The Buzz — Our Innovation Round
Here are Phil’s answers to the questions of our innovation round. Listen to the conversation to get the full scoop.
- #1 thing to be more innovative — Deliver life from the relentless quest for better. Understand that there’s always a better way to do just about everything. Stay focused on trying to find it.
- Best thing for new ideas — Surround yourself with people who are more talented than you and be brave enough to add diversity to your work.
- Favourite tool for innovation — iPhone and AirPods
- Keep project/client on track — Make sure that they stay in love with the work and there’s enough enthusiasm towards the outcome.

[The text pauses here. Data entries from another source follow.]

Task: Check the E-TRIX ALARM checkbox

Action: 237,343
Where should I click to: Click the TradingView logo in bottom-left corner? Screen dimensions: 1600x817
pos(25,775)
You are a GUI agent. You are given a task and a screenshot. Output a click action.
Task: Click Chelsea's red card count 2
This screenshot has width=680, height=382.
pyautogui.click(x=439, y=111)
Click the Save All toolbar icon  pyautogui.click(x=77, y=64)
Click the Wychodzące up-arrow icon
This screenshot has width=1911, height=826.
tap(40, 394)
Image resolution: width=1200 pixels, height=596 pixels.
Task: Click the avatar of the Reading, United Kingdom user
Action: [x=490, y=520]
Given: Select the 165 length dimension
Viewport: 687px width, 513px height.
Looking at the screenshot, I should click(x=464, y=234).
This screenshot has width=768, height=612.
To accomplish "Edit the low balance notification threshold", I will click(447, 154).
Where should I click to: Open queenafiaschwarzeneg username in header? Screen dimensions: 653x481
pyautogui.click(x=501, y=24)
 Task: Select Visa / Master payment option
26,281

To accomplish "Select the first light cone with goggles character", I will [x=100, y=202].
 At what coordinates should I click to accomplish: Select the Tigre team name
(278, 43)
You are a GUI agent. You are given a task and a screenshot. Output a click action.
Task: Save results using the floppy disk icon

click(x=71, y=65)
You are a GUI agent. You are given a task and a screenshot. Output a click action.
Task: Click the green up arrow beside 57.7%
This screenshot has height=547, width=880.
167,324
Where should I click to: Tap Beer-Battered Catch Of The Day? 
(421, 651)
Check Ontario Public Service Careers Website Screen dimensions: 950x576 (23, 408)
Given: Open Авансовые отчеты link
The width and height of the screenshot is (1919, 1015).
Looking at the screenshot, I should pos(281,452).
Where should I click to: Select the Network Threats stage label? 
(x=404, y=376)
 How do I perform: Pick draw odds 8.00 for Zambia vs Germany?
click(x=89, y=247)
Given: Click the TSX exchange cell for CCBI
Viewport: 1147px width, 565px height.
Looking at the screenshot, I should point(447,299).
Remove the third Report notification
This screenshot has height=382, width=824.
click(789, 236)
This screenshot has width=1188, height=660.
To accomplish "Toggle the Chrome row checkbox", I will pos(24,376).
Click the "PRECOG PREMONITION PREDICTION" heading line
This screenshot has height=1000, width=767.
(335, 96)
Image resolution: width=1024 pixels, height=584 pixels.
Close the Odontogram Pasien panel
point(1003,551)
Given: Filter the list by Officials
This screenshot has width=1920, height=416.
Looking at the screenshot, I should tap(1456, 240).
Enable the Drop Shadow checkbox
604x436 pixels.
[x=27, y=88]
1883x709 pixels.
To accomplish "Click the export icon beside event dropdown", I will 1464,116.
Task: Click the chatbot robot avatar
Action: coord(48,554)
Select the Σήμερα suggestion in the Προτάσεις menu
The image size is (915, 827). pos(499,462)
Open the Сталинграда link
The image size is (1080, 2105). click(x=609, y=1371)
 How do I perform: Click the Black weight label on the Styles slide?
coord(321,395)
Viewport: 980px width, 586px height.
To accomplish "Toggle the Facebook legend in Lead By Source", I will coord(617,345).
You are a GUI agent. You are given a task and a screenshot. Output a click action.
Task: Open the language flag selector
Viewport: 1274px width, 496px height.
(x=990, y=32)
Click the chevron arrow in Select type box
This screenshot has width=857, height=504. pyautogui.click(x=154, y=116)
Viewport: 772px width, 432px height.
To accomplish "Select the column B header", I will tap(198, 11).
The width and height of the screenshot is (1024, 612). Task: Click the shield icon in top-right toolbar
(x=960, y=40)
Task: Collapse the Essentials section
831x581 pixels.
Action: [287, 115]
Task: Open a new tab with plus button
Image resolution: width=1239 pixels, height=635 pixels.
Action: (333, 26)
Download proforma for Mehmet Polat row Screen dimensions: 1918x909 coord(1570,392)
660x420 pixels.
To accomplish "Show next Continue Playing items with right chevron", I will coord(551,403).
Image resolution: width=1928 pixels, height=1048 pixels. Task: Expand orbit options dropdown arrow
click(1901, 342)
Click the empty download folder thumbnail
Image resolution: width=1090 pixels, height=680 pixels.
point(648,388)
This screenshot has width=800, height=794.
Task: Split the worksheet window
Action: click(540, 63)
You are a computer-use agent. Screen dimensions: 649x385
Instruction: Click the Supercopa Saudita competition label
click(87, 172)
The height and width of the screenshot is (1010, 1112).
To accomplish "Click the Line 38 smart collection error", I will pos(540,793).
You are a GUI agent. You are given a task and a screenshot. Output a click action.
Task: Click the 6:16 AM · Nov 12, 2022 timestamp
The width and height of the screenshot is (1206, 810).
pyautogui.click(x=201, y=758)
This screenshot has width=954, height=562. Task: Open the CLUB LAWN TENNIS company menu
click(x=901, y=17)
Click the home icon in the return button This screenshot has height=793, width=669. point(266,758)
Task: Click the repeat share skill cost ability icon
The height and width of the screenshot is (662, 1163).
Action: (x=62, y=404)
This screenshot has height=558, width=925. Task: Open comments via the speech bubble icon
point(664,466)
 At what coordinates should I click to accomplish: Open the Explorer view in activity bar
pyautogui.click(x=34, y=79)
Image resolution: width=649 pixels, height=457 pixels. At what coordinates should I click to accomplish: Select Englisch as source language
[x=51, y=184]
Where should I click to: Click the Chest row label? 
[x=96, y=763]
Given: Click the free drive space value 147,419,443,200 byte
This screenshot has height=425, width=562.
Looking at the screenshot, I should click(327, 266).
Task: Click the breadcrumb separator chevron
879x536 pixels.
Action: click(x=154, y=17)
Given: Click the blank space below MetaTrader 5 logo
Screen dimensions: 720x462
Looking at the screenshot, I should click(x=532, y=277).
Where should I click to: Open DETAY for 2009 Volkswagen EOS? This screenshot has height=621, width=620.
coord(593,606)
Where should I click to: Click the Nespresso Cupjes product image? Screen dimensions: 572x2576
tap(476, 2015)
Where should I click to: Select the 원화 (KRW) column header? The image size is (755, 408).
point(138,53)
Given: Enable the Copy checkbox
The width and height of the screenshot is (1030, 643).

- Differentiate — Go big on the little thing. True differentiation comes from finding the little thing that is you and only you, and then going big. Bring your passion into your work.
To Be a Leader
The worst time to think about the thing you’re going to say is in the moment when you’re saying it. Do the work before the work so you can have more of those critical conversations in your life. Build yourself a standard of excellence so that you can be more present in those moments.
You can reach out and thank Phil through his website.
Phil suggested we have a conversation with Stephen M Shapiro, author of Invisible Solutions, and Melanie Deziel, author of The Content Fuel Framework. So Stephen and Melanie, keep an eye on your inboxes for an invitation from us to the InnovaBuzz Podcast, courtesy of Phil M Jones.
- Exactly What to Say: The Magic Words for Influence and Impact
- Exactly How to Sell: The Sales Guide for Non-Sales Professionals
- Exactly Where to Start: The Practical Guide to Turn Your BIG Idea into Reality
Cool Things About Phil
- He’s the youngest ever winner of the British Excellence of Sales and Marketing Award.
- He’s one of less than 200 living members of the National Speakers Association Hall of Fame.
- He’s the innovator of the highly coveted “How to Persuade” Audible production.